▶ [Information supplied]:
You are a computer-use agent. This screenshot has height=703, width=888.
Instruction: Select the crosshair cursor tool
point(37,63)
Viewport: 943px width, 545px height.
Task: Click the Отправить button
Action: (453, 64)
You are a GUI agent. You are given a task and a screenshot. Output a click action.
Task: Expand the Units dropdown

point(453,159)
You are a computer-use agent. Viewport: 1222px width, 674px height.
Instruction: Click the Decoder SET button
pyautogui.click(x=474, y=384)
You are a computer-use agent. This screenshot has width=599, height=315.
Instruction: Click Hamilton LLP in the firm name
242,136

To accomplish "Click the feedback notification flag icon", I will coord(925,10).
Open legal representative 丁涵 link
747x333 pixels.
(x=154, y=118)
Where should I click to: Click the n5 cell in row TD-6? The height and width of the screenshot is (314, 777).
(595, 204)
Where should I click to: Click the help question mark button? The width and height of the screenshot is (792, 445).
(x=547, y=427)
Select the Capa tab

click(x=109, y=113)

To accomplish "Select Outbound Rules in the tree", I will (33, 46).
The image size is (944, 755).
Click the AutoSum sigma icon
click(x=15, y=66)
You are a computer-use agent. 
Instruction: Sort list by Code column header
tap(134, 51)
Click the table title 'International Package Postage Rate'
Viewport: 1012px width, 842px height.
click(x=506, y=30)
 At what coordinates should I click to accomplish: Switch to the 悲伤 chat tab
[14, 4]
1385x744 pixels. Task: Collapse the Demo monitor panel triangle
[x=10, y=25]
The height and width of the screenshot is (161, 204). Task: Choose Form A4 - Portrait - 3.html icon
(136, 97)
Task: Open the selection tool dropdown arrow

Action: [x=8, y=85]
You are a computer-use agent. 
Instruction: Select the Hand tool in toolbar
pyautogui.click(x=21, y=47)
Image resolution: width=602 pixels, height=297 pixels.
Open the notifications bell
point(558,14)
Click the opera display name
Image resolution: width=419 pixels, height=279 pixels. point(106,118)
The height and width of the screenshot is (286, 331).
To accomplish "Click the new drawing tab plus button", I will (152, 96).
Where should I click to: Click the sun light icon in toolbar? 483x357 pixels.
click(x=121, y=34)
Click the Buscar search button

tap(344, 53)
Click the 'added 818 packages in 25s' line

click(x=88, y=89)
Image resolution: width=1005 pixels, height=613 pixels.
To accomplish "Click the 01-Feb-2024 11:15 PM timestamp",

▶ [Prompt]:
Reproduce verbatim the stretch of lines beginning with the one containing "Open the notifications bell" and ending at the close of the entries above.

▶ [Finished exercise]:
Open the notifications bell
point(558,14)
Click the opera display name
Image resolution: width=419 pixels, height=279 pixels. point(106,118)
The height and width of the screenshot is (286, 331).
To accomplish "Click the new drawing tab plus button", I will (152, 96).
Where should I click to: Click the sun light icon in toolbar? 483x357 pixels.
click(x=121, y=34)
Click the Buscar search button

tap(344, 53)
Click the 'added 818 packages in 25s' line

click(x=88, y=89)
Image resolution: width=1005 pixels, height=613 pixels.
To accomplish "Click the 01-Feb-2024 11:15 PM timestamp",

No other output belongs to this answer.